The Phillies have come close. In my post about how many games the 2015 Phillies might lose, PhillyinPortland referenced the mini-strike that shortened the 1972 season by 6 games for a Phillies team that lost 97 games. That is an excellent nugget that I never noticed or knew, and h/t to PhillyinPortland for sharing it. Steve Carlton's 27 wins during that season is somewhat more remarkable knowing he likely was deprived of a start or two.
One hundred losses is an arbitrary number that we use to assess truly awful teams solely as an artifact of our base-ten system. One hundred loss teams are not much worse than 95 loss teams, and luck can account for whether a team reaches legendarily bad status rather than being merely awful. Are these teams any less bad, really, than a 100 loss team?
The Phillies have had 7 seasons from 1961 through 2014 in which they lost at least 95 games but didn't quite reach the mountaintop.
The 97 loss Phillies team from 2000 is worth looking at. It had a Pythagorean W-L record of 69 - 93, so they were unlucky in addition to being wretched. The 1969 Phillies with 99 losses had a Pythag of 70 - 92, so they were even more unlucky and somewhat less wretched than the 2000 Phillies. Does this mean that the 99 loss team in 1969 was really markedly better than a 100 loss team? Sort of, but does it matter that much to a casual fan? Conversely, they were no less bad simply because they did not lose one more game. There's a certain "round number"ness to it, but even that is much less meaningful than you may think at first blush.
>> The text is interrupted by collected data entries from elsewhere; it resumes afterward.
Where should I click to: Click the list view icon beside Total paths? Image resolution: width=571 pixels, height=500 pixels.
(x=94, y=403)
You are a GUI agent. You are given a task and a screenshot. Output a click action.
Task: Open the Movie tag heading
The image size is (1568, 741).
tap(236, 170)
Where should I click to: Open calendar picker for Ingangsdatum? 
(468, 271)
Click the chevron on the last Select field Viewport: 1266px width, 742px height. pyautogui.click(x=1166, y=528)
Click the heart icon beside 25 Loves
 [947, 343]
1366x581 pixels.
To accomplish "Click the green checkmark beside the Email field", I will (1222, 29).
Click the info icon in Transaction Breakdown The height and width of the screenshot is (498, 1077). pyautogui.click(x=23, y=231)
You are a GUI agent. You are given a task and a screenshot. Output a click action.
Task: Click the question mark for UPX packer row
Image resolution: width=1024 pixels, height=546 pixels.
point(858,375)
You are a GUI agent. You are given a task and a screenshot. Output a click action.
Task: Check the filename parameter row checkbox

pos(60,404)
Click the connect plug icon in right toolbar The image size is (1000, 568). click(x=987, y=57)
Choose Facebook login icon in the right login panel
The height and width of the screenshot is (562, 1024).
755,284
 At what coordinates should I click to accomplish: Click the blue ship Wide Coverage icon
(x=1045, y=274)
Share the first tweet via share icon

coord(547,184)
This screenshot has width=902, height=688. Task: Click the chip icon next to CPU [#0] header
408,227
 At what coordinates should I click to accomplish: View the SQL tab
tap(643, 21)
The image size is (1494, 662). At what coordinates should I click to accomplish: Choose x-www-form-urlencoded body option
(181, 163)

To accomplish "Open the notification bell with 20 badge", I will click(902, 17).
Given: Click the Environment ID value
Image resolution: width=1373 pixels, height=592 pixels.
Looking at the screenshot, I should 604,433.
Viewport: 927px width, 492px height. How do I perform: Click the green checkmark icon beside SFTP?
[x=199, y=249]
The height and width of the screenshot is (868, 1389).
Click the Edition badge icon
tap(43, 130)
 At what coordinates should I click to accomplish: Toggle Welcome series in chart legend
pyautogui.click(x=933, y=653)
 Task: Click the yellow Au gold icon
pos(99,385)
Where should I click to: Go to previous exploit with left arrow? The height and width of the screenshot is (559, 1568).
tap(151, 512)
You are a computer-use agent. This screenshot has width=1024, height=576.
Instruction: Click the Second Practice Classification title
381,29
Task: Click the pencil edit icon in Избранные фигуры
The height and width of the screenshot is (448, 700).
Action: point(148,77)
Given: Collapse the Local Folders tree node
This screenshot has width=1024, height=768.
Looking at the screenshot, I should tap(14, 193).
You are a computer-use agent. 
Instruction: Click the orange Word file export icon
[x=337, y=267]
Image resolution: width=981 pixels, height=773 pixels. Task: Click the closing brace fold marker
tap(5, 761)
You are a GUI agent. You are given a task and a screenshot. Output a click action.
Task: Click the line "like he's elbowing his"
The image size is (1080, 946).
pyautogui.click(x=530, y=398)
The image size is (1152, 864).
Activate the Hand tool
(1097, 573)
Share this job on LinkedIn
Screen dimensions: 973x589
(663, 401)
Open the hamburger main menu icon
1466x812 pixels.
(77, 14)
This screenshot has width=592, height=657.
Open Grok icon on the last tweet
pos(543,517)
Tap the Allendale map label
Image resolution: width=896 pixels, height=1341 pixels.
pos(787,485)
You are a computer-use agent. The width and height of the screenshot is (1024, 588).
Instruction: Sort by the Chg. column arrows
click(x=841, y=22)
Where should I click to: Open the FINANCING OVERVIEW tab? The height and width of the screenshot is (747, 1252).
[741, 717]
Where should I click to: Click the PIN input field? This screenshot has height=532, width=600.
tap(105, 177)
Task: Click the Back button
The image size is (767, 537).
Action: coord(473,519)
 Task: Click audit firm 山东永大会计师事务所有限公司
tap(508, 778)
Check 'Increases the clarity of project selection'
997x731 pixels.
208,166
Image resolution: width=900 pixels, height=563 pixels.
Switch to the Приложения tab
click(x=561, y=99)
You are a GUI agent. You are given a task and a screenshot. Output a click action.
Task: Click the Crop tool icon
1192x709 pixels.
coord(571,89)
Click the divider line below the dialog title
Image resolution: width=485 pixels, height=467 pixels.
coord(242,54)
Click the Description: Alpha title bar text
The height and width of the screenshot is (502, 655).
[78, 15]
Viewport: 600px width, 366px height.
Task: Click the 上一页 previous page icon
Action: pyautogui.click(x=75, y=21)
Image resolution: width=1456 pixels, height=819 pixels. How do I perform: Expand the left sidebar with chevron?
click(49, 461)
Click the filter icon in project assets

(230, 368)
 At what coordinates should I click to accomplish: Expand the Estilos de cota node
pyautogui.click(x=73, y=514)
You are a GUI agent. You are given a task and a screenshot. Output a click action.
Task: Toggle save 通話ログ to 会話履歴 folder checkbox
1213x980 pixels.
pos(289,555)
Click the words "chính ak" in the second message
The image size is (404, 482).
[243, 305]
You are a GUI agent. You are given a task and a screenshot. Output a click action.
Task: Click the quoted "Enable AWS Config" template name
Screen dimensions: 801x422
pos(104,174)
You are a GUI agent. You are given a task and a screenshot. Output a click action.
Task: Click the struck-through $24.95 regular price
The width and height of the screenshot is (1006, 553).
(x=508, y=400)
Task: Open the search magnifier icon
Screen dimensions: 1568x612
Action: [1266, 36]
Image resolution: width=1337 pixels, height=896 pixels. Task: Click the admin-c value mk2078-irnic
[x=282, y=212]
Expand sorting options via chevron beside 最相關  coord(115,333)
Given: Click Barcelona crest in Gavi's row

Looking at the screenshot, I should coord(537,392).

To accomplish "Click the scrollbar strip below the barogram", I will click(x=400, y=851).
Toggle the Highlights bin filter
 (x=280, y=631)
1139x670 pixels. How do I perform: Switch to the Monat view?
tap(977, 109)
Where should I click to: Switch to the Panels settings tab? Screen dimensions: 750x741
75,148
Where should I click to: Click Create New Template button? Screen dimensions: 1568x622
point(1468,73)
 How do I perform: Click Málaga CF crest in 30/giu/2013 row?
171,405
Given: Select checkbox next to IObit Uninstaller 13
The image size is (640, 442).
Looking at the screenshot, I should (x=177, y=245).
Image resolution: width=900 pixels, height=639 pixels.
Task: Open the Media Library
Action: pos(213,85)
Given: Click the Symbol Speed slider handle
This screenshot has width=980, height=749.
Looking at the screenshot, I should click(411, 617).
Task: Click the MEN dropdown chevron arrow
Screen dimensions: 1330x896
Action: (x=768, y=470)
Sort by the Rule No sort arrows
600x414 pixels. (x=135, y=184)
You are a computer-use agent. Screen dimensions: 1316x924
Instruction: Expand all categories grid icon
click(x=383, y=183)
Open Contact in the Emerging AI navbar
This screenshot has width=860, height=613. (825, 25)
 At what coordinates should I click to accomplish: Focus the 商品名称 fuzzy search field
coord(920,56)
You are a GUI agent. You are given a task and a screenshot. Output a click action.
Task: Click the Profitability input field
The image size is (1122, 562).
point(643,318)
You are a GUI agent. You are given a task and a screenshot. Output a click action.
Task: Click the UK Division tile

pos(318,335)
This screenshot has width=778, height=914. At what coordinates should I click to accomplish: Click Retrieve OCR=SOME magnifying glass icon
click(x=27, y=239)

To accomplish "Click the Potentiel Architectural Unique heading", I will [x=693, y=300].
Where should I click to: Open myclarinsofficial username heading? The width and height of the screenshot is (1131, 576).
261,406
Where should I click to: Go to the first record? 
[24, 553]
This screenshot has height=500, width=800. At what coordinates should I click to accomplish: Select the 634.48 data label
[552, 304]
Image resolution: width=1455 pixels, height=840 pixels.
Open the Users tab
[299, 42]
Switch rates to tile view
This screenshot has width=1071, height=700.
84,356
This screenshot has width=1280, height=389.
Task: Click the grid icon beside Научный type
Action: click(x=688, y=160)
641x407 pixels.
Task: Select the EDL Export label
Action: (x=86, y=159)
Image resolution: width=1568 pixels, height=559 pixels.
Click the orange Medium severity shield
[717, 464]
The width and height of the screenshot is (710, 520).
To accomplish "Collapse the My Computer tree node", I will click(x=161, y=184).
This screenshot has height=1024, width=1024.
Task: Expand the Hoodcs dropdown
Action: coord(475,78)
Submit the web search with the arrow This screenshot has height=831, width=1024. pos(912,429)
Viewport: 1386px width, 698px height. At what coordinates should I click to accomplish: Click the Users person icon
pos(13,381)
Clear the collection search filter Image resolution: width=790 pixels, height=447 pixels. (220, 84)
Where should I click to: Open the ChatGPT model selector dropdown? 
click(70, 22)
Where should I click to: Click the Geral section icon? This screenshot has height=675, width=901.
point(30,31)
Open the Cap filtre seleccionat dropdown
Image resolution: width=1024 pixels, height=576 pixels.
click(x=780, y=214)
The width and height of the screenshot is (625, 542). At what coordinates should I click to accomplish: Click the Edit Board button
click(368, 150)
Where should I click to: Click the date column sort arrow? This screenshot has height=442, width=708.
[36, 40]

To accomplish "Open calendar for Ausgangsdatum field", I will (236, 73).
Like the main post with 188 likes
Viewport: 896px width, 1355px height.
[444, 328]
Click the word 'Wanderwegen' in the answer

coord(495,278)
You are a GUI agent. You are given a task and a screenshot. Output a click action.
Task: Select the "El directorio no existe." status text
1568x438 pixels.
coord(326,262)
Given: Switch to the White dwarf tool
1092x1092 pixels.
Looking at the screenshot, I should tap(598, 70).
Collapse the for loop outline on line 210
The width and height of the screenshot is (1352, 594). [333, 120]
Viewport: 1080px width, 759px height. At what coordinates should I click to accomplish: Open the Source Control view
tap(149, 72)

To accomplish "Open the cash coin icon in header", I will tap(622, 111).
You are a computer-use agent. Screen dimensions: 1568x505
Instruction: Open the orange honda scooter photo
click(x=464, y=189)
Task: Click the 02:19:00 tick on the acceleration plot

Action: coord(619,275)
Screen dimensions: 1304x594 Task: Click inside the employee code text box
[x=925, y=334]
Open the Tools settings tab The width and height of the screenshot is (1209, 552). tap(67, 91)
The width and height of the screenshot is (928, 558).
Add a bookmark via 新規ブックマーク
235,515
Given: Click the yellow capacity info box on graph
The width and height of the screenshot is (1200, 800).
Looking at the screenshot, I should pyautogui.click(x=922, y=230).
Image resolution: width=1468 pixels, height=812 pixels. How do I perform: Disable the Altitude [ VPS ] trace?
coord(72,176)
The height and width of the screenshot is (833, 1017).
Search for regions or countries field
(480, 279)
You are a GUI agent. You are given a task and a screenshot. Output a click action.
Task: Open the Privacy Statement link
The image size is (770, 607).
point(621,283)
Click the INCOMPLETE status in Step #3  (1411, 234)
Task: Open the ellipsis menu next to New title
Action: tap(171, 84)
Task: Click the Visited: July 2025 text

The most-recent really bad team for the Phillies that came close to the 100 loss threshold was the 2000 Phillies team that went 65 - 97. Have a look at the 2000 Phillies through the prism of Baseball-Reference.com.
While the 2000 team was undeniably bad, it had Bobby Abreu, Mike Lieberthal, Curt Schilling (until the trade), Scott Rolen, Robert Person, Pat Burrell, and Randy Wolf. Bruce Chen was pretty good, too. The wretchedness came from the roughly 1,000 players pitched an inning or played an inning or came to the plate for this team as well as regulars who should not have been.
Losing 100 games would have been a lot easier had that team not had four decent to good starting pitchers for parts of the year and two clear All-Star caliber players in Rolen and Abreu. A lack of production from shortstop, second base, and center field ate this team up, along with starting pitchers Andy Ashby, Paul Byrd, and a bullpen that was beyond terrible.
A 97 loss team of the nature of the 2000 Philllies is a really bad team that I would be happy to have, though. In hindsight, we know there would be several more years of similar production from Abreu, Jimmy Rollins blossoming into a borderline Hall of Fame shortstop, and Pat Burrell rogering Delaware Valley women and MLB pitchers for the next 8 years. It was a productive bad team. It was not the desert island Pirates of the late 1990's, where every planted seed withered for at least a decade.
The status of the Phillies at the MLB level that year also did not reveal anything about what was percolating under the surface in the minors, but assessing the quality of an organization with an MLB team that loses 100 games is different than figuring out how hard it is for a MLB team to lose 100 games in a given year.
Can the Phillies end their 54 year streak of not losing 100 games? What paths to defeat will enable them to enter the pantheon of the truly horrific? I will look at that in an upcoming segment of Phillies Apocalypse.